→ Task goal:
Wherever the string "computer" occurs in a line of these records, report that line.

—————

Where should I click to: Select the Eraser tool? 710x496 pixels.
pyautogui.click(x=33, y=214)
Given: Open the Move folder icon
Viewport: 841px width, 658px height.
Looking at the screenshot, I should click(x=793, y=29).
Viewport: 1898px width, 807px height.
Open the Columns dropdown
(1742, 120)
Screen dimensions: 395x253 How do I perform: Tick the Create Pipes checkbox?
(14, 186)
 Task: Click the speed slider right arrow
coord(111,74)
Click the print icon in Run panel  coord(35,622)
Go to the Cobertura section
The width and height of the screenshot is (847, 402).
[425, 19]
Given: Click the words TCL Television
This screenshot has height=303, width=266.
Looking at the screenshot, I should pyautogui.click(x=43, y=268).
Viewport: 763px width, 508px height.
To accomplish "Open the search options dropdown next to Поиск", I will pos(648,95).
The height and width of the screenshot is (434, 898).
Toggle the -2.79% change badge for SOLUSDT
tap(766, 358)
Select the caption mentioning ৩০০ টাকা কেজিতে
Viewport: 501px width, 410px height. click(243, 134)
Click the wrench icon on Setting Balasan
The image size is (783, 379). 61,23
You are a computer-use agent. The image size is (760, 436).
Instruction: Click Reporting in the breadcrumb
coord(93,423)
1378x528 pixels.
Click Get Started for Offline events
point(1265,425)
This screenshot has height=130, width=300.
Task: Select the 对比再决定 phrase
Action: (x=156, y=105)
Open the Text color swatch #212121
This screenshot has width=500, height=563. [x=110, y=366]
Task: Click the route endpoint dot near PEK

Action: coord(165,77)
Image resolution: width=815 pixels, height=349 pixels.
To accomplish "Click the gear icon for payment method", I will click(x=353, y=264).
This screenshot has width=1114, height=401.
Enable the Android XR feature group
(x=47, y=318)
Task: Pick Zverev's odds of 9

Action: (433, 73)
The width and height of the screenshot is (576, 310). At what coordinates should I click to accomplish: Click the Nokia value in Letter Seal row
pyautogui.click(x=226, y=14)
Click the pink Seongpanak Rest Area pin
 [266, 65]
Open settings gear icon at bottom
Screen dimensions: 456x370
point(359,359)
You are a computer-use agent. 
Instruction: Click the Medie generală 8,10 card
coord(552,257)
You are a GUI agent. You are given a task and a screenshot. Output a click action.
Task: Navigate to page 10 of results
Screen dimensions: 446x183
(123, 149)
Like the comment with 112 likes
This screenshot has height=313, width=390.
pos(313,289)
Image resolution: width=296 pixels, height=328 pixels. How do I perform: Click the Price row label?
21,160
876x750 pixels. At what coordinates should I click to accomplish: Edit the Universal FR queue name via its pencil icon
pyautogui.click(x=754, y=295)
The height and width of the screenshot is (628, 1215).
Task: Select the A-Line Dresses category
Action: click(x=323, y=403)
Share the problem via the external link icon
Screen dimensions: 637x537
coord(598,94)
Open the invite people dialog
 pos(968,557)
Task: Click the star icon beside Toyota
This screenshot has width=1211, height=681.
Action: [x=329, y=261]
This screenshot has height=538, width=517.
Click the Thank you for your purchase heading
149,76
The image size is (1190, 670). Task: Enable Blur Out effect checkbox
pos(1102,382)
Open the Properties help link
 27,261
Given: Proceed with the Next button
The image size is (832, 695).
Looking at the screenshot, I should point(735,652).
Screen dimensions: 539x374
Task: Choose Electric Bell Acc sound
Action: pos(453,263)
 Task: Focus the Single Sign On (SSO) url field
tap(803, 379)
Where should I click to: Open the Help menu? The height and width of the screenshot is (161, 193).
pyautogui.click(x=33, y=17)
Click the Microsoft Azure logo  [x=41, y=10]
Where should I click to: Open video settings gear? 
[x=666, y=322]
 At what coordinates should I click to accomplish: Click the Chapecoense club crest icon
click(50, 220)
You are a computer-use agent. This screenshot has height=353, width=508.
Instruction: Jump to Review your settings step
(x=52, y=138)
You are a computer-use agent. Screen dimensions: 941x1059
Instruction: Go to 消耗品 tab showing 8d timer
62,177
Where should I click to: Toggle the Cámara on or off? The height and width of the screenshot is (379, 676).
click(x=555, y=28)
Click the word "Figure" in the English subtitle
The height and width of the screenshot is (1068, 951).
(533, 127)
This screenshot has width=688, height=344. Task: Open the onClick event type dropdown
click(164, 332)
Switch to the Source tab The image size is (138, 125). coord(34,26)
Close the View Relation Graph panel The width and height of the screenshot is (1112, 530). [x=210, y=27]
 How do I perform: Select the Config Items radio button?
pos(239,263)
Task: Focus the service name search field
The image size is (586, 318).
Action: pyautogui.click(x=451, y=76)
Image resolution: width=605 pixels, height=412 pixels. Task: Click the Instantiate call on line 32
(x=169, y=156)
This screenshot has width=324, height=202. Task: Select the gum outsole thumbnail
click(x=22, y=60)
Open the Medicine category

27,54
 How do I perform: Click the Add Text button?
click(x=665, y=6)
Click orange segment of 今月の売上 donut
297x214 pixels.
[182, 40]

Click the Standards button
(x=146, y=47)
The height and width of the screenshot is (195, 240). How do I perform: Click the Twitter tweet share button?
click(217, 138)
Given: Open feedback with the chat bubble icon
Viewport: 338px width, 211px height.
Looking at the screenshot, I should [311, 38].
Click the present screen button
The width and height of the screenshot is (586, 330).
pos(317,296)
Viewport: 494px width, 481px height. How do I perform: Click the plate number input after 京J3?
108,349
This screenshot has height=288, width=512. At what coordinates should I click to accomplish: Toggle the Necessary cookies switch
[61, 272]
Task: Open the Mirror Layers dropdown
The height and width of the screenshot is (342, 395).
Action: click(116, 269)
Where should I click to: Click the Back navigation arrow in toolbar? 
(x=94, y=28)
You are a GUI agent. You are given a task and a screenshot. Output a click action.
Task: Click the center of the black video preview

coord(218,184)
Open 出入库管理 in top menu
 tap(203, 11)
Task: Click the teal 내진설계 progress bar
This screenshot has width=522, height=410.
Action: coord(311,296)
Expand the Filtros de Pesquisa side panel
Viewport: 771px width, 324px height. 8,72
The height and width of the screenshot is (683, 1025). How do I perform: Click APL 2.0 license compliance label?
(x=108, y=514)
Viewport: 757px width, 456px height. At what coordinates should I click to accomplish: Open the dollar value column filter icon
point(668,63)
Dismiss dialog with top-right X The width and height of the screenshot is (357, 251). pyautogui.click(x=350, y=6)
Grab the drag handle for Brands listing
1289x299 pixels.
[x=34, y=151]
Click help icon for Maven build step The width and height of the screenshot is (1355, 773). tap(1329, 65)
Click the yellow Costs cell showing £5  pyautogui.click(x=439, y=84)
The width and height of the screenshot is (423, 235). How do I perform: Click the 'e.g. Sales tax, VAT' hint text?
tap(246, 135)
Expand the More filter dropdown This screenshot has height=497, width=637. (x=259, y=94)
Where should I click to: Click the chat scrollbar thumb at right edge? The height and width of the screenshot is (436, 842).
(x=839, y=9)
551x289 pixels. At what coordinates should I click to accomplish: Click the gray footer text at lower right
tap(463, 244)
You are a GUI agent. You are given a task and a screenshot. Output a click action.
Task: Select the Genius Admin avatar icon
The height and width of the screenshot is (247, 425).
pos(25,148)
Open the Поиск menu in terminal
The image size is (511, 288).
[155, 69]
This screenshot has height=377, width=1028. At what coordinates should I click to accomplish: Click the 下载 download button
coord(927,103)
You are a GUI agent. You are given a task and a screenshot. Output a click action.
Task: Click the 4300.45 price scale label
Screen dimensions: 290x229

—————

→ Response to this task:
You are a computer-use agent. The image size is (760, 436).
You are a computer-use agent. 
You are a computer-use agent. This screenshot has height=353, width=508.
You are a computer-use agent. Screen dimensions: 941x1059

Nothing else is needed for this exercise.